Jinan Olympic Sports Center (济南奥林匹克体育中心 (Jǐnán Àolínpǐkè Tǐyù Zhōngxīn)) is a sports venue in Jinan, China. It is located in the south-east of the city. The area is home to the main sports venues for the 2009 National Games of China in October 2009, including the main Jinan Olympic Sports Center Stadium. The entire precinct is 81 hectares in size.

==Facilities==
The overall layout of the Jinan Olympic Sports Center is known as Donghe Xiliu (东荷西柳 (Dōnghé Xīliǔ, East Lotus, West Willow)) due to the distinctive architecture of the venues. Also, the city flower and tree of Jinan are the lotus and Chinese willow, respectively.

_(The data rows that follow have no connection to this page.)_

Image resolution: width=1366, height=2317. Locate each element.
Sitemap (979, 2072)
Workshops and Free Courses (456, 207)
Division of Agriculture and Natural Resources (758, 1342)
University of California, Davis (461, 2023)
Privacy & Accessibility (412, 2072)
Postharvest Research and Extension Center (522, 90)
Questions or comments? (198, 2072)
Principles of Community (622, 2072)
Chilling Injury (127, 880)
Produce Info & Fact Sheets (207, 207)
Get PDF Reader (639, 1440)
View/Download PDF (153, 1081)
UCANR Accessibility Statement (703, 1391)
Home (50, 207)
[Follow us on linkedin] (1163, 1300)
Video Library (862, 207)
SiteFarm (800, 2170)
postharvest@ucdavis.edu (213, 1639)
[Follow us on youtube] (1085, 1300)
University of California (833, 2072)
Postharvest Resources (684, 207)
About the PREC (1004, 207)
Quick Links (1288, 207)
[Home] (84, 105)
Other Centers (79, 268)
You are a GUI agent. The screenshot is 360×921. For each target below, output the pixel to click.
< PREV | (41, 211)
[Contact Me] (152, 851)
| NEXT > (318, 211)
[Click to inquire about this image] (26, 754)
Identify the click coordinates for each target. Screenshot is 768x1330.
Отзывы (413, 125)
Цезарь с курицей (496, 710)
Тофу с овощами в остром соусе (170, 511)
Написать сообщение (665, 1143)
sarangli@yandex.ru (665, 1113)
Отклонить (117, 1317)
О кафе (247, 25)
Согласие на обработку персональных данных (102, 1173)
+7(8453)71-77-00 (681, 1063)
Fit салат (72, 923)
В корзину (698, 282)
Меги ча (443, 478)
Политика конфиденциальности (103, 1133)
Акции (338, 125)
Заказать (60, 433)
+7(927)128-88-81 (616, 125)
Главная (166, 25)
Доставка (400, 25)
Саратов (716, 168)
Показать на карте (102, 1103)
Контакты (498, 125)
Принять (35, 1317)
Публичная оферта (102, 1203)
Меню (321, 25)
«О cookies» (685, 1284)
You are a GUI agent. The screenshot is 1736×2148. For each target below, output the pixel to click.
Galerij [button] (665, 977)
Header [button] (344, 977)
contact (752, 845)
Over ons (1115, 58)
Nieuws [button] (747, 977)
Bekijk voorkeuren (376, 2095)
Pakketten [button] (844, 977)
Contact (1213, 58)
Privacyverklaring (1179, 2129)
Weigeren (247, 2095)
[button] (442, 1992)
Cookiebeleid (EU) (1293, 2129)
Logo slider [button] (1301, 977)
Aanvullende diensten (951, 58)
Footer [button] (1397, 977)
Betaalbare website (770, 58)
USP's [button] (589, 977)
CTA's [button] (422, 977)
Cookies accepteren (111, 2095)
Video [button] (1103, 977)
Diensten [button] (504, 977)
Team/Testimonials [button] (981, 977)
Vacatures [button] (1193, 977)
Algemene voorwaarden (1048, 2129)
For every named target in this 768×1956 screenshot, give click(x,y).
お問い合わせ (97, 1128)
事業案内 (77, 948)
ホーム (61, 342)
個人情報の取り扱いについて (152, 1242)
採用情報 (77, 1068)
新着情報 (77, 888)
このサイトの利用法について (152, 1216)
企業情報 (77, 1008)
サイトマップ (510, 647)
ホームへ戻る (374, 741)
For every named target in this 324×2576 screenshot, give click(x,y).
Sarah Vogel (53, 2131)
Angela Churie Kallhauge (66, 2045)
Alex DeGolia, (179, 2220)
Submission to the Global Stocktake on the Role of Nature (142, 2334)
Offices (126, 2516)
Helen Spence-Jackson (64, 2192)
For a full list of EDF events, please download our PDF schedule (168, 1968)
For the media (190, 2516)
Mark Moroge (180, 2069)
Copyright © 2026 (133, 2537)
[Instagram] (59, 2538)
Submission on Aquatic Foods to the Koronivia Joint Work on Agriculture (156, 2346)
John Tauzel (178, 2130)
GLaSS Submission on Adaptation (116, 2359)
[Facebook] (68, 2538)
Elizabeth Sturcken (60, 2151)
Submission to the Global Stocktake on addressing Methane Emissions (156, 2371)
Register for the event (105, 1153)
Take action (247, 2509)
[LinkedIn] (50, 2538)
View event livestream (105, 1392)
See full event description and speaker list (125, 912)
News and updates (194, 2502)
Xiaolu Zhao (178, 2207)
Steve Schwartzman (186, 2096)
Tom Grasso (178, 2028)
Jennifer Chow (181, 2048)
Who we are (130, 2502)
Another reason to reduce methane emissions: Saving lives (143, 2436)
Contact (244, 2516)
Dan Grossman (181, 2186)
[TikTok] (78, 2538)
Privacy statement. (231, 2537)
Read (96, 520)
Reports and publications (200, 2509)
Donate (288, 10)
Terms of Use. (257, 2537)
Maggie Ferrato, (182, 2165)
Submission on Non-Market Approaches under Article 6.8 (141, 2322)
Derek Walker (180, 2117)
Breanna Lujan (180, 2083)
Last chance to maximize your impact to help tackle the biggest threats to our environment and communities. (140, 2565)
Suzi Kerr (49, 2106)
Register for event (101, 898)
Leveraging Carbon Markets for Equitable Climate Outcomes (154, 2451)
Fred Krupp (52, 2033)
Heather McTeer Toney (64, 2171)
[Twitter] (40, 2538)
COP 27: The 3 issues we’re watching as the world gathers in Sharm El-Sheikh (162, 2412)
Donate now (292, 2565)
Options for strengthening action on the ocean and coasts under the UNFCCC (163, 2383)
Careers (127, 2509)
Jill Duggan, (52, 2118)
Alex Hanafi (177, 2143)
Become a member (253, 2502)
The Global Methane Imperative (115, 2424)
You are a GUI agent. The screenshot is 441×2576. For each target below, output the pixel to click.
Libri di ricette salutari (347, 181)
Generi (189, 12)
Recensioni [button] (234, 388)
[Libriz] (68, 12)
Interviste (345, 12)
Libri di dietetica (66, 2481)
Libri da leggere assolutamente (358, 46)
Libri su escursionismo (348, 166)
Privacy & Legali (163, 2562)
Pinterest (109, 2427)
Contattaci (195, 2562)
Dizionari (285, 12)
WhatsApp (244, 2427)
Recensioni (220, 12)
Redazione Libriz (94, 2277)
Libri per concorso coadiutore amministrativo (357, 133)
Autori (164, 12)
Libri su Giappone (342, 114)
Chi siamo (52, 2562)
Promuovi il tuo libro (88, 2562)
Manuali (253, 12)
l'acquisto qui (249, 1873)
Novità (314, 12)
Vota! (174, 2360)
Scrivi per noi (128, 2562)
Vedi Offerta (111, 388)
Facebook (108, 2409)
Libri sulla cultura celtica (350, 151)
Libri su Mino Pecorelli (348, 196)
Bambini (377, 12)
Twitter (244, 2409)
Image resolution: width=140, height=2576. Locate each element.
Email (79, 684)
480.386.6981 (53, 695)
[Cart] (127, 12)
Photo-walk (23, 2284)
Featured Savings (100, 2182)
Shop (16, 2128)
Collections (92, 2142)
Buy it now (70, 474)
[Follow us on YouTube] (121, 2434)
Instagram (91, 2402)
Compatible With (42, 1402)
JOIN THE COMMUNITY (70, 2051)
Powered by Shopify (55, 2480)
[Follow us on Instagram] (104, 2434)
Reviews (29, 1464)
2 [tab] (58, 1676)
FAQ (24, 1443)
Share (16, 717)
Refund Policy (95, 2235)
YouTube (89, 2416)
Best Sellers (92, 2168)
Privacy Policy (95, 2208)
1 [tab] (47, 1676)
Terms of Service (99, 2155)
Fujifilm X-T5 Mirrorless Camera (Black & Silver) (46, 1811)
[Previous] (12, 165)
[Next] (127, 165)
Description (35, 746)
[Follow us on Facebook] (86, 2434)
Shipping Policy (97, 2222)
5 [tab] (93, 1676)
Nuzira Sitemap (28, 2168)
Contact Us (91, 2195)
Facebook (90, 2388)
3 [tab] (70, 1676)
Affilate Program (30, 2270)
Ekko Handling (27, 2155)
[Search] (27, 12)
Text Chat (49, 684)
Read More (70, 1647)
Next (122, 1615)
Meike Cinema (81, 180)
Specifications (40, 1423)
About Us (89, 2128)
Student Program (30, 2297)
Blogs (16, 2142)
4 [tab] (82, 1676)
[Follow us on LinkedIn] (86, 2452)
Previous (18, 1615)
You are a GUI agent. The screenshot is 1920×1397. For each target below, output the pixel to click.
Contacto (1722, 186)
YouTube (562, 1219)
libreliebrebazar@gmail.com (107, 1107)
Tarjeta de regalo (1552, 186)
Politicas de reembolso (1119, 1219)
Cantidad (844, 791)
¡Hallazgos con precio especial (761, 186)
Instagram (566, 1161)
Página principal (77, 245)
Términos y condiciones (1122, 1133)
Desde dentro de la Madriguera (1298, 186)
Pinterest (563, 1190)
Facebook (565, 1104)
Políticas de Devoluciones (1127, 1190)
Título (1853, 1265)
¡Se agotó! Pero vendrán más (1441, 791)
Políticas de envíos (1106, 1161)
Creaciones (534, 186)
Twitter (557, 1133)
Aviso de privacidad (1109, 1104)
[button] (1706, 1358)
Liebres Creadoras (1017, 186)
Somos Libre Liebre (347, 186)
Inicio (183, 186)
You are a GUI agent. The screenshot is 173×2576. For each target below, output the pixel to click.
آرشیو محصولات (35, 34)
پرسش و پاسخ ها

- Jinan Olympic Sports Center Stadium - Located on the western side of the center. It is known as Xiliu (西柳) or "West Willow" as the external frame of the stadium resembles willow leaves. It is the main stadium and hosted the opening ceremony, track and field and football events during the National Games.

Located on the eastern half of the center, the following three venues together resemble a lotus flower and are known as Donghe (东荷) or "East Lotus":
- Jinan Olympic Sports Center Gymnasium - Hosted the closing ceremony and gymnastics events of the National Games.
- Jinan Olympic Sports Center Tennis Stadium - An indoor tennis stadium that hosted the preliminaries and finals of the tennis in the National Games.
- Jinan Olympic Sports Center Natatorium - Hosted the swimming and diving events at the National Games.